In Section 6, we assumed the citation data was already segmented, i.e. it was known which text belonged to which field, making the InField an evidence predicate. In general, this is not the case and we need to segment the text into its fields. A common approach is to use an HMM and we demonstrate how to do this with Alchemy on the unsegmented Cora data.
Now, the InField predicate is non-evidence, leaving only the text, in form of the Token predicate as our only evidence. We model the observation matrix of our HMM with the rule
Token(+t, i, c) => InField(i, +f, c)
and the transition matrix via
InField(i, +f, c) => InField(i+1, +f, c)
We also want to impose the constraint that a position in a citation can be part of at most one field, thus:
!(f1 = f2) => (!InField(i, +f1, c) v !InField(i, +f2 ,c))
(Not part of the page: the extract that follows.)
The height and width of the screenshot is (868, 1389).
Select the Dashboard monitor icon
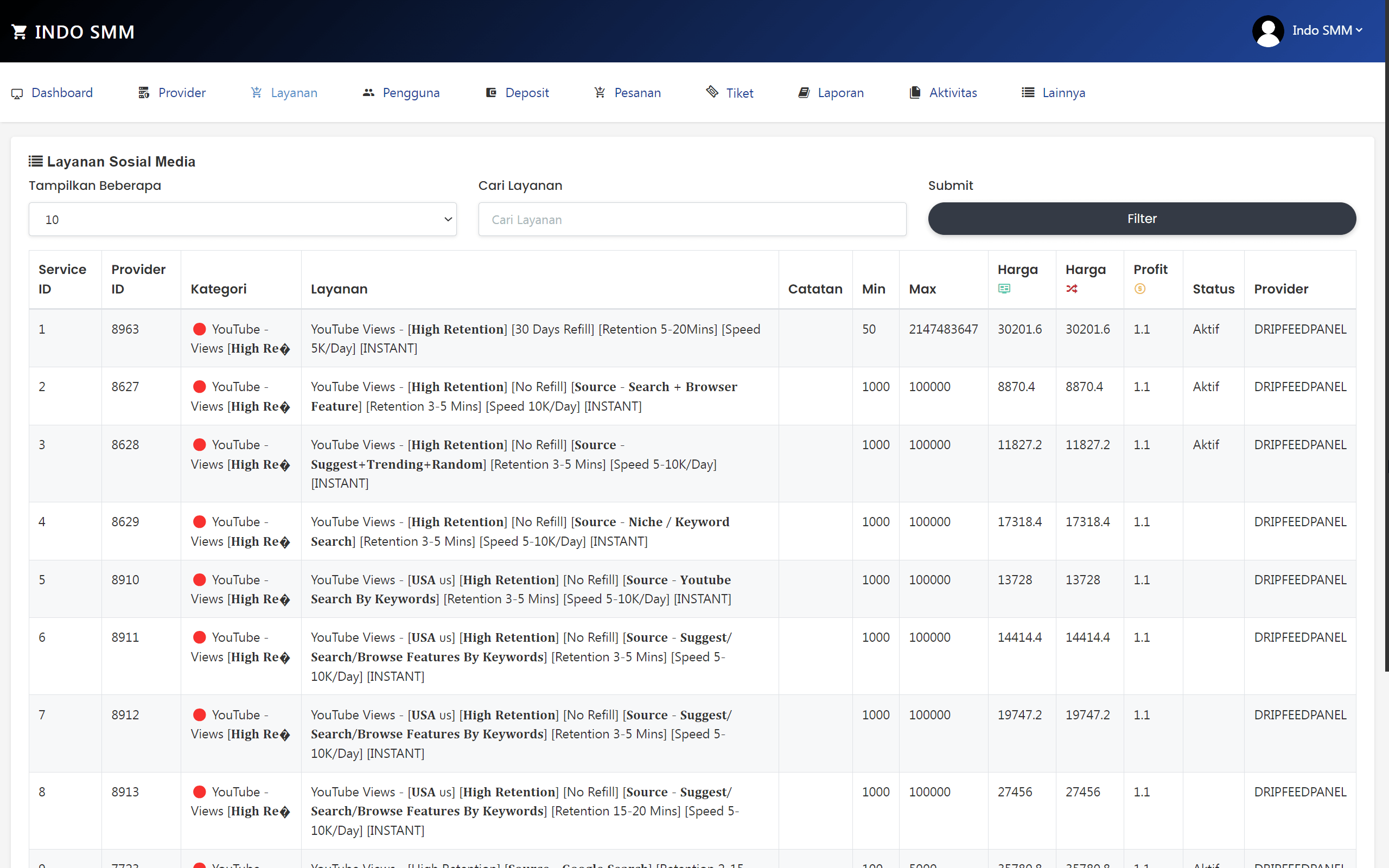[x=17, y=93]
We learn the weights with the call:
bin/learnwts -d -i seg.mln -o seg-out.mln -t cora-unseg-train.db -ne InField
and use the output file to perform inference with:
bin/infer -ms -i seg-out.mln -r seg.result -e cora-unseg-test.db -q InField
Here, we have treated segmentation and entity resolution as two separate tasks. This is a valid approach; however, the information obtained from the entity resolution step can be utilized to improve the segmentation. For the state-of-the-art of this type of joint inference in information extraction using Markov logic, see [2].